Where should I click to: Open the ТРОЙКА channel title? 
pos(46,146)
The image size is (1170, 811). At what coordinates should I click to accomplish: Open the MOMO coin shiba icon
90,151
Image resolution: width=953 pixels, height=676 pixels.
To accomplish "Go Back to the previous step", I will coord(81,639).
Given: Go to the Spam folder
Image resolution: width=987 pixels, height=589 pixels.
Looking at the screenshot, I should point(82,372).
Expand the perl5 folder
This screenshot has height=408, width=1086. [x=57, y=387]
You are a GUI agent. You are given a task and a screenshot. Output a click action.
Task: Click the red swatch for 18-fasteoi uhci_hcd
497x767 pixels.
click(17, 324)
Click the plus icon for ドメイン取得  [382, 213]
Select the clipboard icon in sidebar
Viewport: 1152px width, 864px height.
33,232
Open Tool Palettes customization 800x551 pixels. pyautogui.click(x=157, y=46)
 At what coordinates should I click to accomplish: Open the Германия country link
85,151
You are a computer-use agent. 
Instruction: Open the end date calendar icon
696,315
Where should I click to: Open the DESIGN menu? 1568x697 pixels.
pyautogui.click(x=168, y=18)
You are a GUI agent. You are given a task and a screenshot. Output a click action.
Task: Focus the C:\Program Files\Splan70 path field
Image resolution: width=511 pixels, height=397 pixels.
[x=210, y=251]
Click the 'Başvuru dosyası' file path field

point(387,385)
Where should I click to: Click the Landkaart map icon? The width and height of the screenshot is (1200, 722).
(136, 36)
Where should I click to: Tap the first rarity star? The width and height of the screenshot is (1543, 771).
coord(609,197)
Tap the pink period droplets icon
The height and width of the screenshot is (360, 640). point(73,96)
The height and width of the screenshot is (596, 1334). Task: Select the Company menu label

____________________

> What to do:
The complete listing is needed again, with each line reproduced exactly.

> Solution to the exercise:
Where should I click to: Open the ТРОЙКА channel title? 
pos(46,146)
The image size is (1170, 811). At what coordinates should I click to accomplish: Open the MOMO coin shiba icon
90,151
Image resolution: width=953 pixels, height=676 pixels.
To accomplish "Go Back to the previous step", I will coord(81,639).
Given: Go to the Spam folder
Image resolution: width=987 pixels, height=589 pixels.
Looking at the screenshot, I should point(82,372).
Expand the perl5 folder
This screenshot has height=408, width=1086. [x=57, y=387]
You are a GUI agent. You are given a task and a screenshot. Output a click action.
Task: Click the red swatch for 18-fasteoi uhci_hcd
497x767 pixels.
click(17, 324)
Click the plus icon for ドメイン取得  [382, 213]
Select the clipboard icon in sidebar
Viewport: 1152px width, 864px height.
33,232
Open Tool Palettes customization 800x551 pixels. pyautogui.click(x=157, y=46)
 At what coordinates should I click to accomplish: Open the Германия country link
85,151
You are a computer-use agent. 
Instruction: Open the end date calendar icon
696,315
Where should I click to: Open the DESIGN menu? 1568x697 pixels.
pyautogui.click(x=168, y=18)
You are a GUI agent. You are given a task and a screenshot. Output a click action.
Task: Focus the C:\Program Files\Splan70 path field
Image resolution: width=511 pixels, height=397 pixels.
[x=210, y=251]
Click the 'Başvuru dosyası' file path field

point(387,385)
Where should I click to: Click the Landkaart map icon? The width and height of the screenshot is (1200, 722).
(136, 36)
Where should I click to: Tap the first rarity star? The width and height of the screenshot is (1543, 771).
coord(609,197)
Tap the pink period droplets icon
The height and width of the screenshot is (360, 640). point(73,96)
The height and width of the screenshot is (596, 1334). Task: Select the Company menu label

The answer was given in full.